Описано было все со знанием дела: подробно рассказано было в статье о стоимости часа работы авиации в тяжелейших полевых условиях, о рисках погубить технику и людей, о том, что цинично глумятся геологи над живой природой. Особо отметил автор то, что когда страна в едином, так сказать, порыве идет по пути социалистического созидания, некоторые ответственные работники, от которых зависит и обороноспособность страны, позволяют вот такие недопустимые нарушения законности.
Теперь в порыве ярости, увидев перед собой ответственного за происшествие, которое наверняка станет предметом разбора в Правительстве, в комиссии контроля центрального комитета партии, министр выскочил из-за стола, и что-то еще крича, в запале, приступе подступившего бешенства взялся хлестать по лицу своего подчиненного, словно генерал провинившегося перед ним денщика.
Такое вот поведение министра было за гранью.

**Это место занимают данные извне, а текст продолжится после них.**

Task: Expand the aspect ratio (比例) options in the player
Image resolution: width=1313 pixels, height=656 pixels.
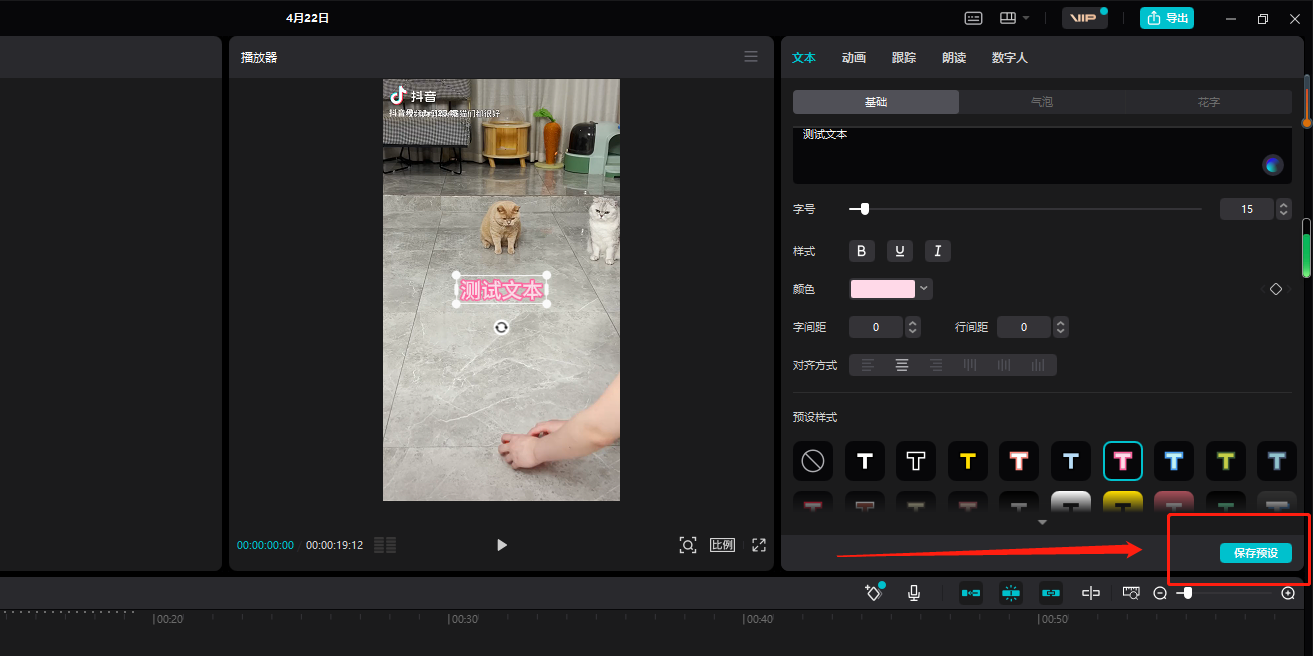Action: click(722, 545)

Это был срыв человека со всех «катушек» душевного равновесия и значило одно, − удар такой силы был кем-то подготовлен и срывал личные серьезные планы министра. Гулял слух, что были сделаны попытки продвинуть министра в ЦК компартии, в верховный ряд немеркнущей с возрастом советской и партийной номенклатуры.

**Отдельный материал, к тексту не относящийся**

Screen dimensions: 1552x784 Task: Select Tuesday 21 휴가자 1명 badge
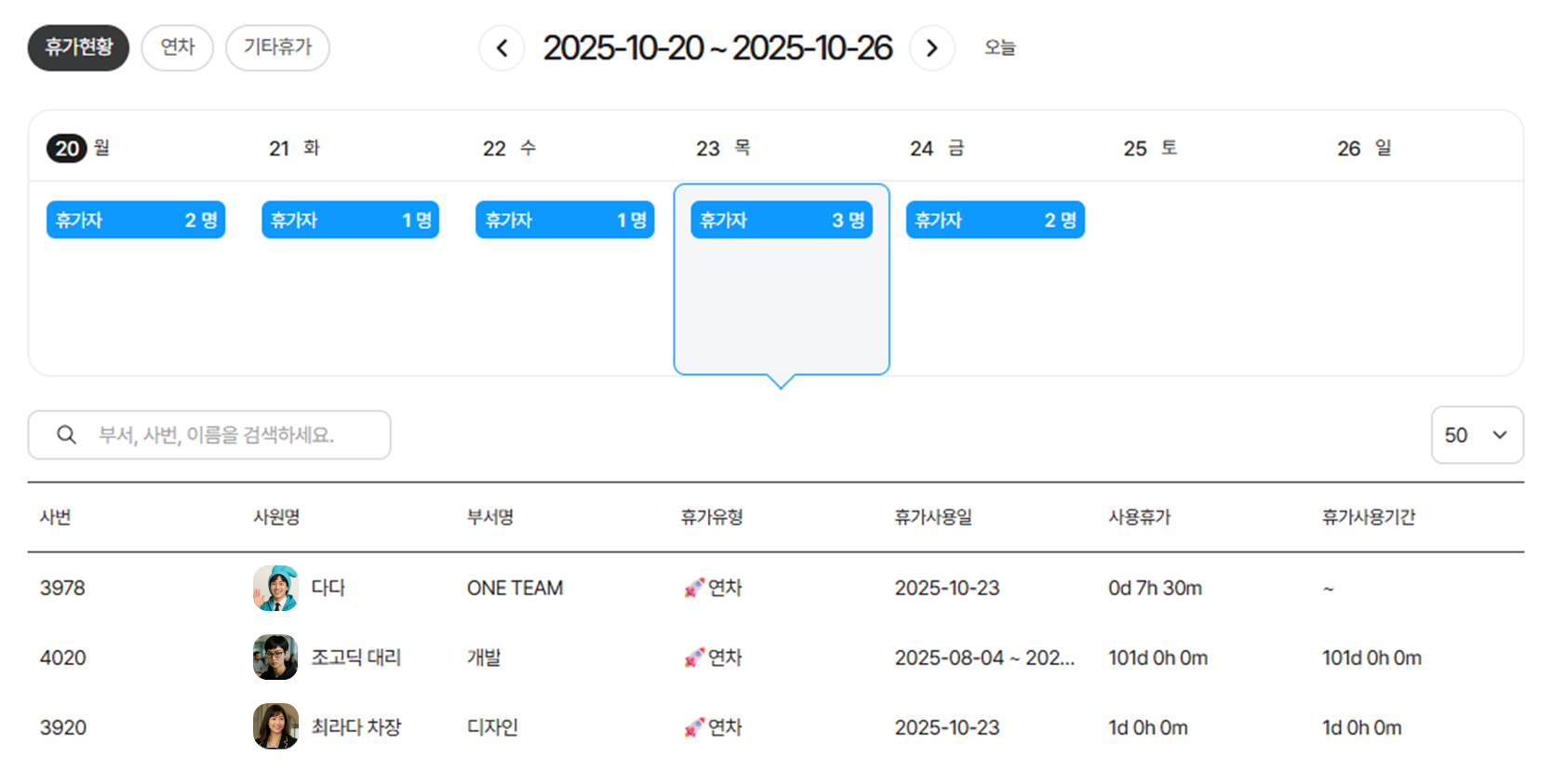[x=350, y=220]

Бобров, отпрянул, поначалу оскорбившись от такого с ним обращения, в нем забурлила ярость, но перебить бешеные глаза министра, его жесткую руку и брань с оскорблениями, он не смог, а только отступил и прикрыл лицо рукой, также мгновенно изменившись в облике. Всего он ожидал от срочного, среди ночи вызова в министерство, но не такого вот позора, унижения, нежданного провала долгой и всегда успешной службы в отрасли.
− Ступай, разберись там со своими бездельниками, − проревел вслед министр, отпрянувшему в сторону двери Боброву и тот понял, что лучшее, что следует сделать – это спешно удалиться, ибо все сказано и ничего уже нельзя поправить. Не драться же с ним.
В приемной, полупустой, в столь ранний час было тихо так, словно вся энергия, все звуки и скрипы, кряхтения, вздохи и стук сердец улетучились без следа – снялись, как птицы в преддверии надвигающейся стужи: все замерло до состояния летаргии в ожидании исхода разразившегося скандала.
Бобров потоптался в приемной, в ее самой середине, ощутив вдруг такое бесконечное одиночество и отчаяние, что вдруг где-то в груди заныло и хотелось завыть одиноким псом. Сдержав себя, Бобров оглядел уткнувшегося в бумаги секретаря. Красивого ухоженного лица женщины не было видно, и только затылок с замысловато уложенной прической, как трепетный поплавок над перегородкой, указывал на ее присутствие. Ощутив физически полную свою ничтожность, Бобров, спешно вышел из кабинета, словно ухнул в провал своего состояния, близкого к обмороку.
Бобров шагал по ковровым темно-красным дорожкам бесконечного по длине пустого коридора министерства, не слыша своих шагов, и казалось ему, что он невесом, нереален, и все вокруг декорация дурного сна. Эту ночь он практически не спал, занятый перелетом из далекого сибирского города, а теперь в дурмане навалившегося на него потрясения, был в состоянии полуобморока, ибо сознание никак не могло перемолоть то, что на него обрушилось.
Дмитрий Петрович, назначенный генеральным директором крупнейшего в стране геологического объединения несколько лет назад, получил с этой публикацией в центральной газете такой силы удар в самое солнечное сплетение, что показалось, − из него выпустили дух, выпотрошили и полностью изъяли осознание себя, как значимой личности.
Прочесть статью Боброву довелось только накануне, в огромной приемной министра под ядовитые шепотки помощника и секретаря.